## Problem statement
Take the data below and copy exactly the lines starting at the one with "Open dropdown arrow" and finishing at the one with "Given: Open Profile in the sidebar", both included.

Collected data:
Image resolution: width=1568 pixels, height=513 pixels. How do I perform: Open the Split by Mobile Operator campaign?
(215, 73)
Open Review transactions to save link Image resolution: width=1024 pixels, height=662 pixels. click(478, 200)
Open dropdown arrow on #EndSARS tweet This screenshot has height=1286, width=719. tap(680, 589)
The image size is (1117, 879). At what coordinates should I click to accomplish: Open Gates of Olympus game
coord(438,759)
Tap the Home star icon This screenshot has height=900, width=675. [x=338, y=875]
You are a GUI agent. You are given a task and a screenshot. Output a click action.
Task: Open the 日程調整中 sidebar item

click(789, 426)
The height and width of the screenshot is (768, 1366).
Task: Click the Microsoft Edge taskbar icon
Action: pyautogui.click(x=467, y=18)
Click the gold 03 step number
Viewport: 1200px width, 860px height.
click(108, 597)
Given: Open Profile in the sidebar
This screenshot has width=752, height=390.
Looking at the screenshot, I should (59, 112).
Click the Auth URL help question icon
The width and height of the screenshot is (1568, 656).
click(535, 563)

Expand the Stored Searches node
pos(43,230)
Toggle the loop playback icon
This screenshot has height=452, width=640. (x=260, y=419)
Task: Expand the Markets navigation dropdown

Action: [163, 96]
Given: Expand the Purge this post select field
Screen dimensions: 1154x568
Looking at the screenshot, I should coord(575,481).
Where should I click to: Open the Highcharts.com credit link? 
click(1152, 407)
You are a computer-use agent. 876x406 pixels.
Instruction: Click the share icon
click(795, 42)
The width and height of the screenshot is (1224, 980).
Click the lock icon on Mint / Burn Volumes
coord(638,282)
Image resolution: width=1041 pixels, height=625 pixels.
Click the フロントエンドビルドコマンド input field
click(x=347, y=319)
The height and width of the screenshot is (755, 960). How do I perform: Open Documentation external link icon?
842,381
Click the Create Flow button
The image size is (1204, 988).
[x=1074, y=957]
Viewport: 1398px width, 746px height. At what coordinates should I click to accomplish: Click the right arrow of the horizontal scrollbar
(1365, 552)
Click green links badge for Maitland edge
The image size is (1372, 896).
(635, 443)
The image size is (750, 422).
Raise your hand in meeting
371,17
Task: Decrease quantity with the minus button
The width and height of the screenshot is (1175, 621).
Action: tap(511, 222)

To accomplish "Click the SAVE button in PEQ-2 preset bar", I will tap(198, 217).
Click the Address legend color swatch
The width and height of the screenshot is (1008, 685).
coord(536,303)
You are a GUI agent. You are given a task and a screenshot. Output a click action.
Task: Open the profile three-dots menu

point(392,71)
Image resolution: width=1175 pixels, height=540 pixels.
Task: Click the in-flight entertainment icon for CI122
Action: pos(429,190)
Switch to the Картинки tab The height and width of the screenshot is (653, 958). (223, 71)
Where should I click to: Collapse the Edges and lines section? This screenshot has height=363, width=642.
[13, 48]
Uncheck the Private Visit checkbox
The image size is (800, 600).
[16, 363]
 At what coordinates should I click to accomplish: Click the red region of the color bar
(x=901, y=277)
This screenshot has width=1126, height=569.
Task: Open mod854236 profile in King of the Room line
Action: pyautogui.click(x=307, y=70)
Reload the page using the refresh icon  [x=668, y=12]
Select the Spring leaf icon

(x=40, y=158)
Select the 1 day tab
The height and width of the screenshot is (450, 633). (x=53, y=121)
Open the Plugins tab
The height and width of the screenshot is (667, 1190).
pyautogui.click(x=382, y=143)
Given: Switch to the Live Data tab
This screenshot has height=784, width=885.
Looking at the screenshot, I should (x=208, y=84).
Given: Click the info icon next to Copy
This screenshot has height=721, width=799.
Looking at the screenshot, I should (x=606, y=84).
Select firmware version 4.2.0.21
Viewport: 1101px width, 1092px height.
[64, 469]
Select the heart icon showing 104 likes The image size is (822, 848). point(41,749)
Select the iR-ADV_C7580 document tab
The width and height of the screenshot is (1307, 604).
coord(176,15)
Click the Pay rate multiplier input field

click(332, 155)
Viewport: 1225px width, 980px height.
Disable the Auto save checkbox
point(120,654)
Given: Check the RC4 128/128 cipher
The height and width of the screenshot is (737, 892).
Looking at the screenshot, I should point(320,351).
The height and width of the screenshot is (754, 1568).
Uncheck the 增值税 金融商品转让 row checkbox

## Response
Open dropdown arrow on #EndSARS tweet This screenshot has height=1286, width=719. tap(680, 589)
The image size is (1117, 879). At what coordinates should I click to accomplish: Open Gates of Olympus game
coord(438,759)
Tap the Home star icon This screenshot has height=900, width=675. [x=338, y=875]
You are a GUI agent. You are given a task and a screenshot. Output a click action.
Task: Open the 日程調整中 sidebar item

click(789, 426)
The height and width of the screenshot is (768, 1366).
Task: Click the Microsoft Edge taskbar icon
Action: pyautogui.click(x=467, y=18)
Click the gold 03 step number
Viewport: 1200px width, 860px height.
click(108, 597)
Given: Open Profile in the sidebar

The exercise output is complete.